Business

New referendum on backstop could be key to unlocking Brexit crisis

CALL me naive, but I’ve always been confident the British government knew what it was doing. I might have disagreed with its policies but I thought, with the wealth of talent it could call upon, Westminster knew how to secure its immediate objectives even if the consequences were not as it imagined.

But after the Salzburg Summit, I’m a lot less sure. As the woman in charge the Prime Minister bears overall responsibility for the debacle. It’s acutely obvious Theresa May had underestimated the depth of opposition to her Brexit proposals. Clearly she would have got a better reception has she turned up armed with a plan to prevent a hard border which had been road tested and approved by a wide range of Brussels experts. It would also have helped if her trade proposals had also been subjected to similar scrutiny.

As we all know or should know, while an understanding now between the UK and the EU on international trade post Brexit would be useful, agreement on the Irish Border is essential. Without the latter there will be no Withdrawal Agreement. Before Salzburg the EU’s Brexit negotiator Michel Barnier had offered new thinking on the regulatory and customs checks he says will be necessary on the transport of goods from Great Britain to Northern Ireland.

Brussels was now suggesting that such inspections could take place at factories or ports in Great Britain. Some could even be conducted out at sea on ferries. That would avoid them happening either at the border between North and South or at local ports. There was also the prospect that monitoring might be carried out by UK rather than EU officials.

As it so happens, though it’s got lost in the fall out over Salzburg, in regard to regulatory checks, the UK and the EU may not be too far apart on how and where they might be carried out.

Significantly, in her post Salzburg address the Prime Minister focused her objections mainly on the proposal by the EU to introduce new customs arrangements between here and Great Britain. Theresa May said: “Creating any form of customs border between Northern Ireland and the rest of the UK would not respect that Northern Ireland is an integral part of the United Kingdom”

In a broad sense she has some general support for her stance from the Labour leader Jeremy Corbyn. Referring to the proposals for checks on the Irish Sea, he said: "I think that would be very difficult because in reality that would push the border from one place to another”.

If Westminster maintains its opposition to customs checks, it’s hard to see any common position on this issue between the EU and the UK. The consequence of failing to agree a backstop to avoid a hard border is that we would tumble out of the EU at the end of March next year. Chaos and catastrophe would ensue.

But hold on a minute. Did Mrs May or Mr Corbyn seek out your or my opinion before ruling out the EU’s existing proposals? Given that the population of Northern Ireland is most affected by a border in the Irish Sea, shouldn’t both these leaders ask for our views on the issue? And as the Brexit referendum itself went over the heads of elected representatives to gauge public opinion, there is a strong case for having another popular vote, this time restricted to the people of Northern Ireland.

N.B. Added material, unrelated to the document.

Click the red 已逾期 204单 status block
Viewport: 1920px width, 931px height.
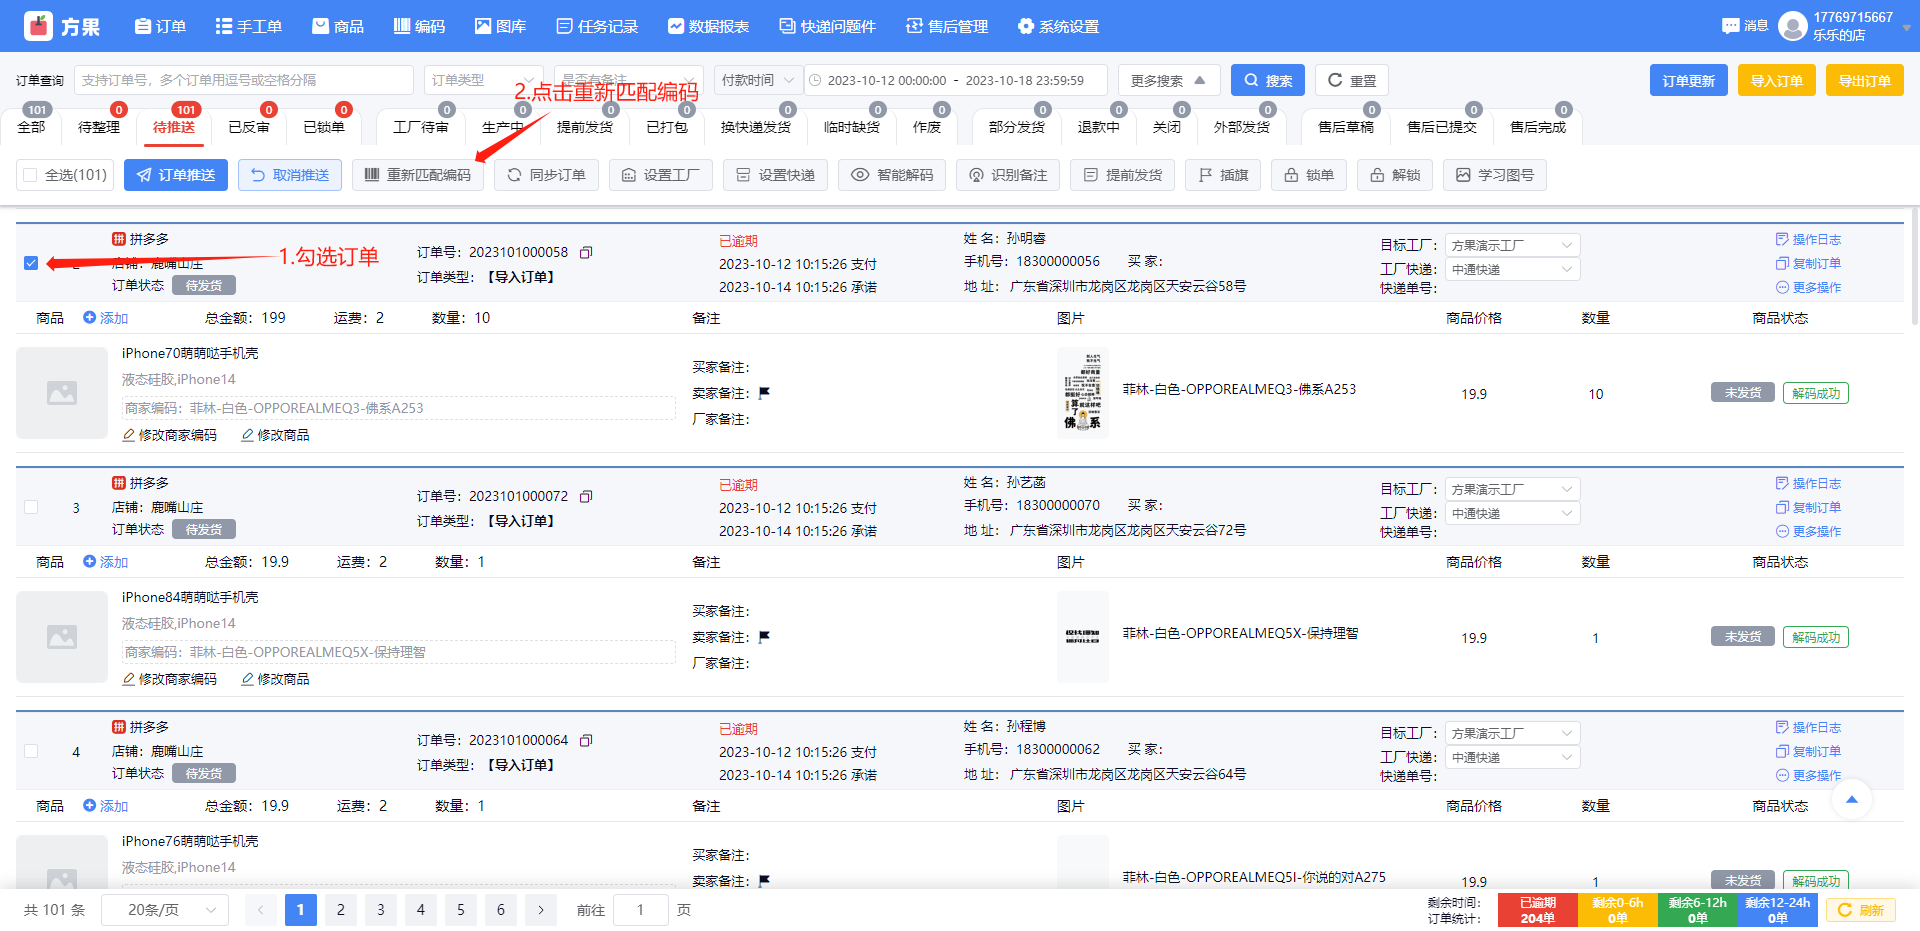pos(1537,910)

It wouldn’t be a big step, organisationally or politically, to arrange a referendum on the EU backstop plan. If we have the right, through the ballot box, to stay in or leave the UK, then why shouldn’t we have the chance to vote to stay in or leave the EU. Such a move would be entirely consistent with the Good Friday Agreement which rules out change in the status of Northern Ireland unless it has the consent of a majority of people here.

It seems to me this is most obvious solution to the conundrum. If there is a majority to accept the Barnier plan or some version of it, then there can be no real argument against it. On the other hand if most people here set their face against an Irish Sea border plan, then it would be unacceptable to impose such a scheme.

But let’s get some things clear. Staying in the Customs Union and the Single Market doesn’t amount to secession from the UK. Most of the rules which govern our lives would still be operated by London, and by Stormont if we had an Assembly. We’d still pay tax to Westminster and receive from it the money needed to keep public services functioning.

As to the checks themselves, if the UK continues to maintain the regulatory standards set by the EU and, for the foreseeable future, sticks to the tariffs operated in support of the existing EU Customs Union, there would be only be limited inconvenience for business here.

During that time, and it will take five or more years, London should be able to conclude the free trade deal that it wants with Brussels which could mean the end of any customs and regulatory checks on trade between Northern Ireland and Great Britain.

A new referendum here on the backstop could be the key to unlocking the Brexit crisis. It should be used.